= Zeng Rong =

Chinese biochemist

Zeng Rong (曾嵘 (Céng Róng)) is a Chinese biochemist researching and developing technology for proteomics research. She is currently a professor at the Institute of Biochemistry and Cell Biology at the Shanghai Institutes for Biological Sciences.

== Education ==
Zeng graduated from the Biology department at Hunan Normal University in China in 1995, with a Bachelor's degree. She then got her doctoral degree in biochemistry and molecular biology in 2000, at the Institute of Biochemistry and Cell Biology, Shanghai Institutes for Biological Sciences, Chinese Academy of Sciences. She was mentored by a famous protein analyst Xia Qichang.

== Career ==
Zeng has been working at the Institute of Biochemistry and Cell Biology where she got her doctoral degree since 2000 after her graduation. She works as a doctoral supervisor, and she is also the principal investigator of her research group. She was offered to be an editor of the magazine Proteomics in January 2005, and Molecular and Cell Proteomics in 2006. Zeng was also accepted as a committee member of HUPO in September 2009.

She has received honors and awards including the National Science Fund in 2004 and the Chinese Young Women in Science Fellowship Award in 2005.

=== Research focus ===
Zeng's main focus is on proteomics and the dynamic behavior of proteins. She leads a research team at the Institute of Biochemistry and Cell Biology at the Shanghai Institute for Biological Sciences to make progress in methodology development, application of quantitative proteomics, and regulation mechanism of protein dynamic behavior.

Her team developed novel methods for proteomics research including multi-dimensional LC-MS/MS that can aid protein profiling, phosphopeptide enrichment, and multiplex quantitation. They applied quantitative proteomics in cell signaling and biomarker discovery of diabetes. Their work on proteins in and around cancer cells in human liver achieved better understanding of liver cancer. In order to regulate the mechanisms involved in the dynamic behavior of proteins, Zeng and her team utilized epigenetic, transcriptomic, and MiRNA data along with proteomic data to find out how biological molecules interact on a systematic level.
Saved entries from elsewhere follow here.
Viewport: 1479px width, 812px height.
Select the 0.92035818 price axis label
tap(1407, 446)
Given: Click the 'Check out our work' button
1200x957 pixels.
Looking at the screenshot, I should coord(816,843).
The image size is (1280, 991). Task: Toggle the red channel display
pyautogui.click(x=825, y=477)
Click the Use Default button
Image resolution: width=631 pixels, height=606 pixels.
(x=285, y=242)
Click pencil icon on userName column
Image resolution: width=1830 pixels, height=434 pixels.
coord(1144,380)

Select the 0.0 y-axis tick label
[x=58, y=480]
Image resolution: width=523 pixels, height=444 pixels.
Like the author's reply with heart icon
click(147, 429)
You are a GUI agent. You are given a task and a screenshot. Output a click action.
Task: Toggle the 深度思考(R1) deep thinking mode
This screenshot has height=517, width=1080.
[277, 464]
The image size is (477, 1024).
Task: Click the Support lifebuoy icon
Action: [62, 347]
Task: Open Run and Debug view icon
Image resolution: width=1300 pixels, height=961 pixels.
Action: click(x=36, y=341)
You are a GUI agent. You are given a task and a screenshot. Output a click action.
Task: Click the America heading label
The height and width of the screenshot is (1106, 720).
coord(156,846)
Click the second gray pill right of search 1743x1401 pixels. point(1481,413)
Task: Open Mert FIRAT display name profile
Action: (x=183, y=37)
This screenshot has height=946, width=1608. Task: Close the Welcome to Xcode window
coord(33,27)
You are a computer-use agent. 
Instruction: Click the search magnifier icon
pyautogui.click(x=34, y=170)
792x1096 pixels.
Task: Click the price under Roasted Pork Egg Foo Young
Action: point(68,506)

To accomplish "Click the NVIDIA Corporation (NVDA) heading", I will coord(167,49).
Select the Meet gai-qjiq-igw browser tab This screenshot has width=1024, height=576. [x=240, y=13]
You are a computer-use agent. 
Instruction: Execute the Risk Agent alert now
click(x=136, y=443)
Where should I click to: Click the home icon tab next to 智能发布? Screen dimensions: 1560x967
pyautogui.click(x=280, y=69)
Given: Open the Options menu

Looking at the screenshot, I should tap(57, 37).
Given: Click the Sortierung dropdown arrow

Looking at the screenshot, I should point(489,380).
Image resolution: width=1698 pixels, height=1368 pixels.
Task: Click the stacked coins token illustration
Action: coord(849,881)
== Contributions to science ==
Zeng has published multiple papers in journals including but not limited to Electrophoresis, Nature, Science, Proteomics, BMC Genomics, Journal of Proteome Research, the Journal of Molecular Cell Biology, and Molecular & Cellular Proteomics. Some selected work listed below:
- Ren, SX (2003). "Unique physiological and pathogenic features of Leptospira interrogans revealed by whole-genome sequencing". The experimental result was used to help vaccine-related application.
- Jin, WH (2005). "Human plasma proteome analysis by multidimensional chromatography prefractionation and linear ion trap mass spectrometry identification". Her studies in the large scale proteome profiling was cited to bring up topics on related potential clinical applications.
- Wang, Q (2010). "Acetylation of metabolic enzymes coordinates carbon source utilization and metabolic flux". The team's discovery helped developing the idea about the conservation of certain mechanisms from bacteria to human.
- Liu, YS (2012). "Shotgun and targeted proteomics reveal that pre-surgery serum levels of LRG1, SAA, and C4BP may refine prognosis of resected squamous cell lung cancer". Figures from this paper was referred to as a confirmation to experimental results from similar researches done by other scientists.